Nouveau Beaujolais

Holder of the Gamay Grape - Main culprit in Beaujolais.

December 2, 1974 – They Call It Noo-Voh Bojo-lay – America Gets Its Beaujolais On – France Dives Into The Bank – Past Daily Gallimaufry

Nouveau Beaujolais
Holder of the Gamay Grape – Main culprit in Beaujolais.

Robert Trout Commentary – Nouveau Beaujolais – December 2, 1974 – ABC Entertainment Network – Gordon Skene Sound Collection –

Nouveau Beaujolais – you may think it’s been part of the American Epicurean experience since somewhere around Plymouth Rock. Strangely, no. The phenomenon known as Nouveau Beaujolais was a well kept secret in the Burgundy region of France up until just after World War 2. Prior to that, it was a mysterious genre of wine that, as it was officially named Nouveau Beaujolais in 1951, was available only once a year, and not allowed to be sold before December 15th and not allowed outside of the Beaujolais region.

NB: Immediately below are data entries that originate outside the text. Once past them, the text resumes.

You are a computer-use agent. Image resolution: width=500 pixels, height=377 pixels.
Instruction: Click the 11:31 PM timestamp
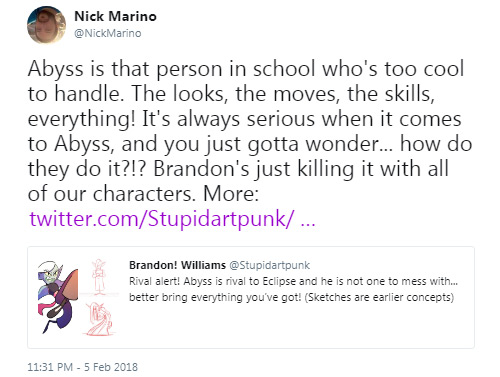[50, 367]
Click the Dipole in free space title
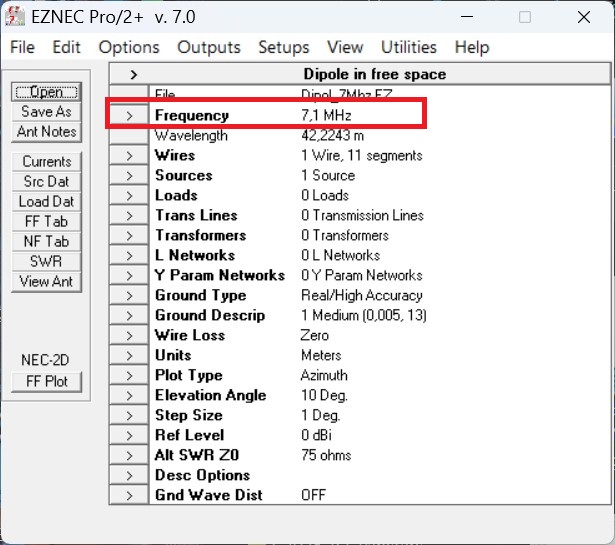615x545 pixels. [x=374, y=74]
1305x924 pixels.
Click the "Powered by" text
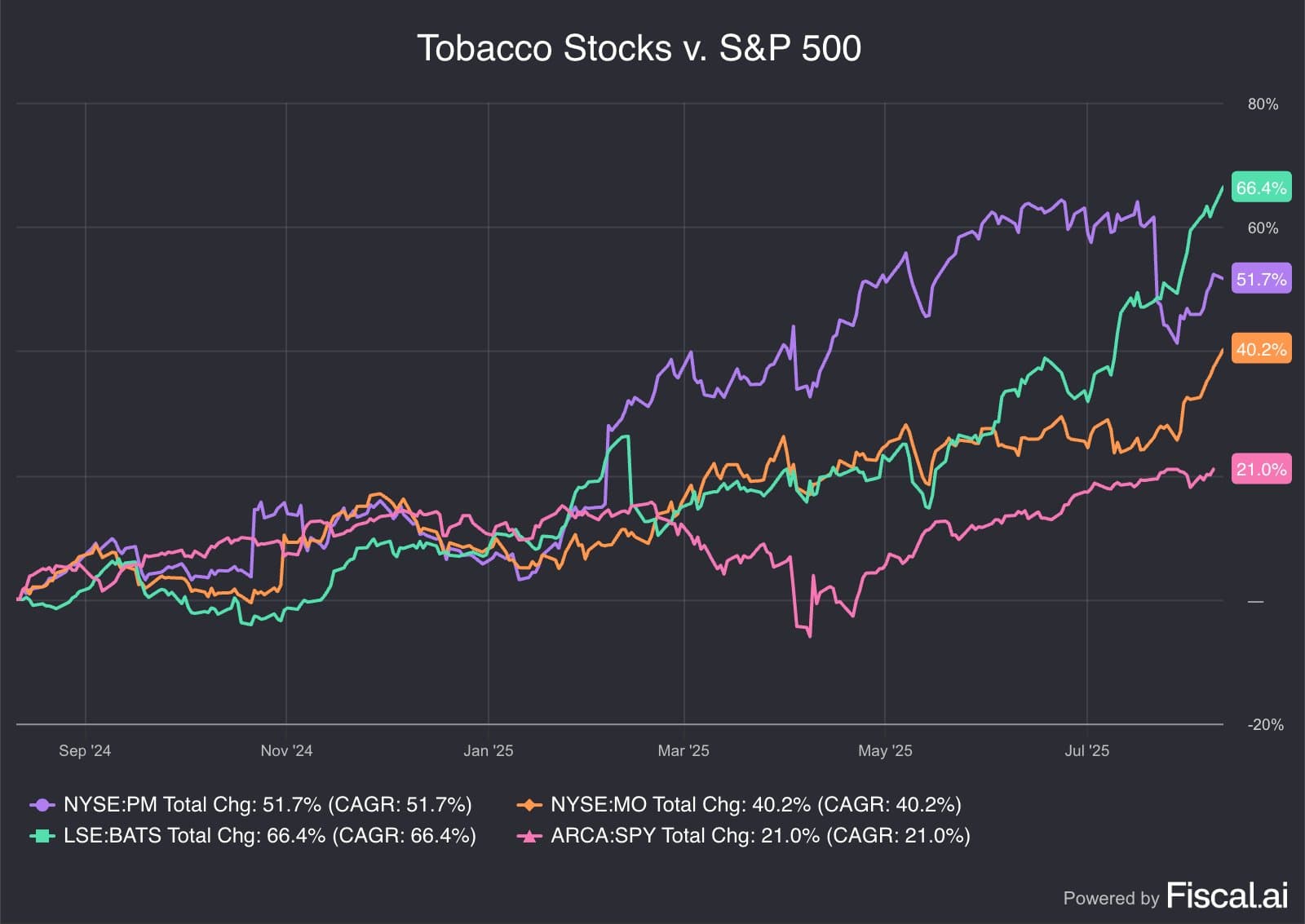pyautogui.click(x=1111, y=898)
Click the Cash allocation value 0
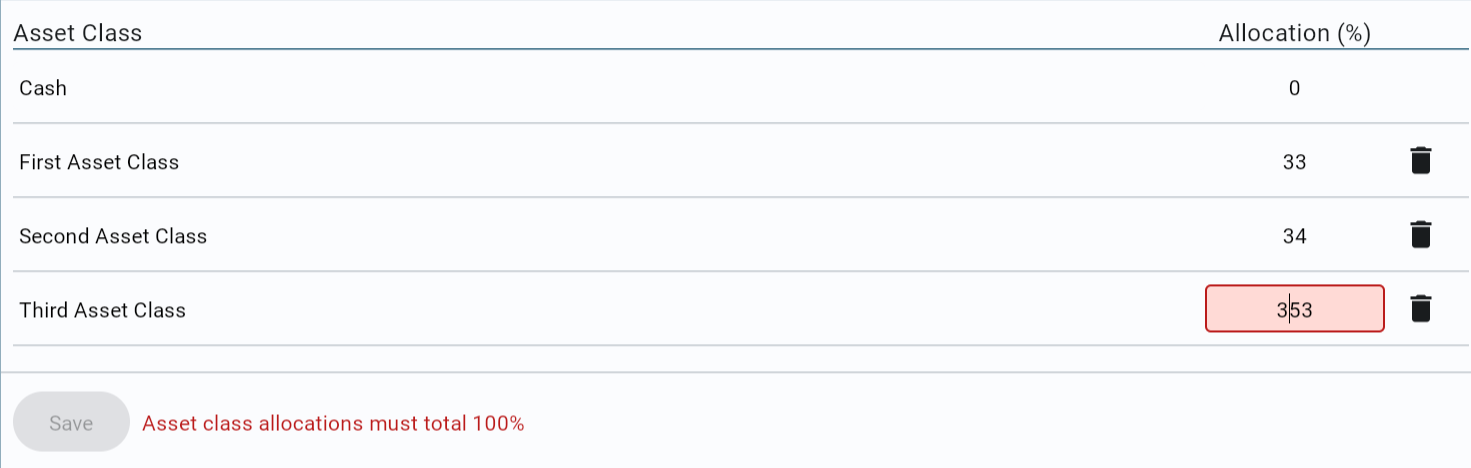Image resolution: width=1471 pixels, height=468 pixels. (x=1294, y=88)
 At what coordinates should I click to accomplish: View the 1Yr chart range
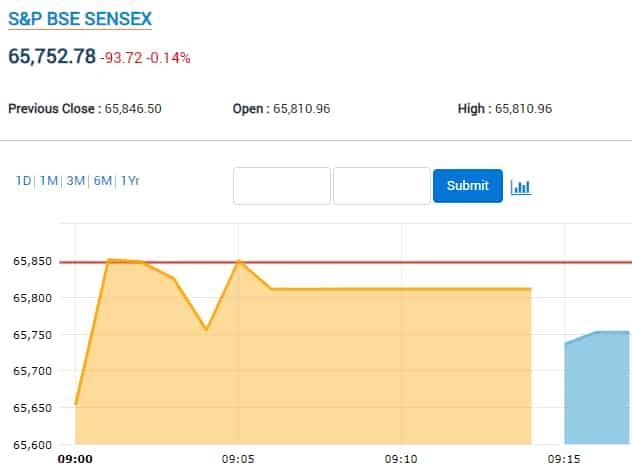130,181

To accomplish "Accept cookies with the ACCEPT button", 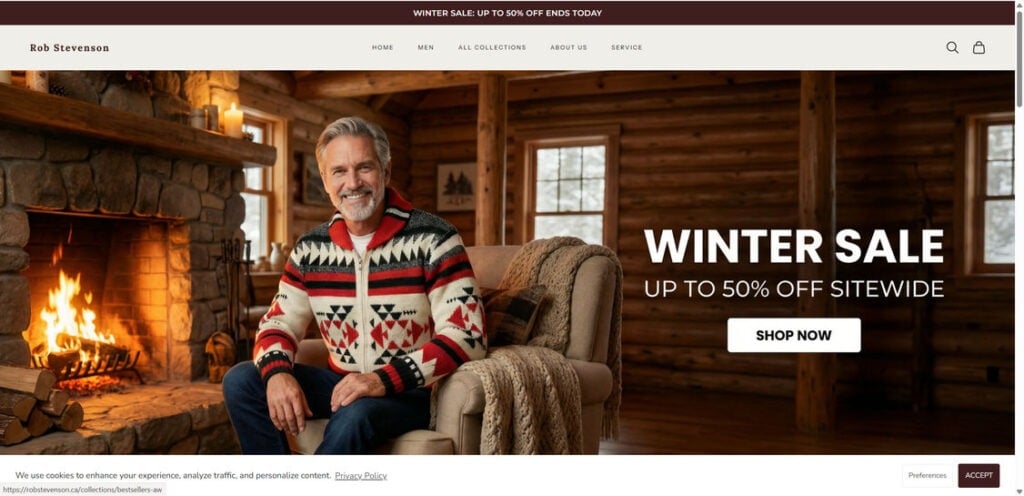I will pos(978,475).
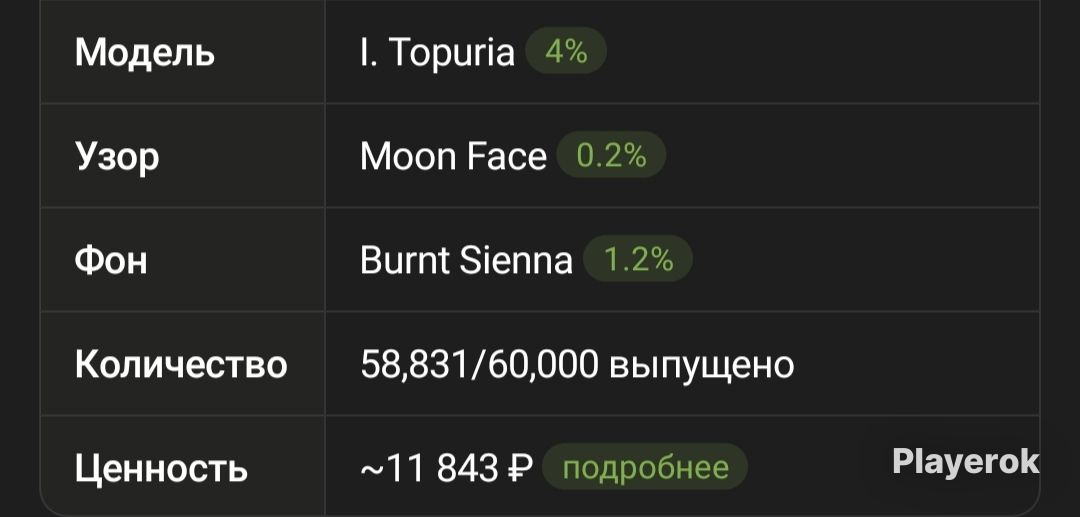Click the ruble currency symbol

pos(519,469)
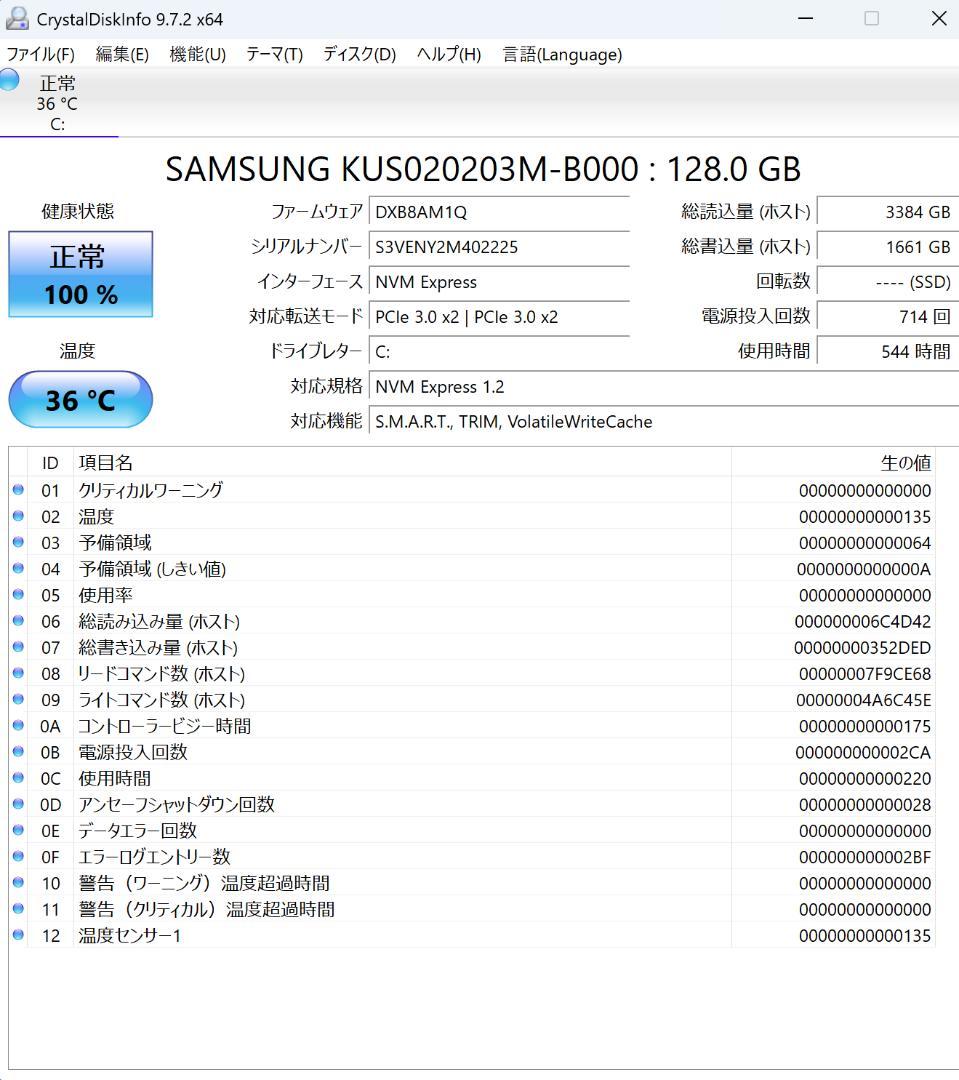Click the status indicator for 温度 attribute row

point(19,516)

Over the years the popularity of this wine spread and it became something of a cult item among foodies and consumers alike. The dates of its release were moved up to around November 14th and it quickly became a competition among wineries as to who was going to get the goods to market first. It became a national French phenomenon and finally managed to latch on to the American market beginning in the late 1970s and became part of Thanksgiving and Christmas festivities starting in the late 1980s.

This commentary by veteran Journalist and newscaster Robert Trout, who was at the time living in Paris at the time, talks about the Nouveau Beaujolais phenomenon, especially how it was beginning to make its presence know around American Thanksgiving and Christmas dinner tables in 1974. Via Media and marketing campaigns it had already created a stir in Britain and was wildly popular throughout Europe before the reputation spread west. Sights were rapidly being set on Asia as the next likely target for Beaujolais Mania.

So if you ever wondered where some of these customs got started and how old are they, here’s a piece about one that isn’t really that old and whose popularity was pretty much hatched by those clever marketing folks wondering what to do with a bumper crop of wine you could only drink once a year and didn’t age well.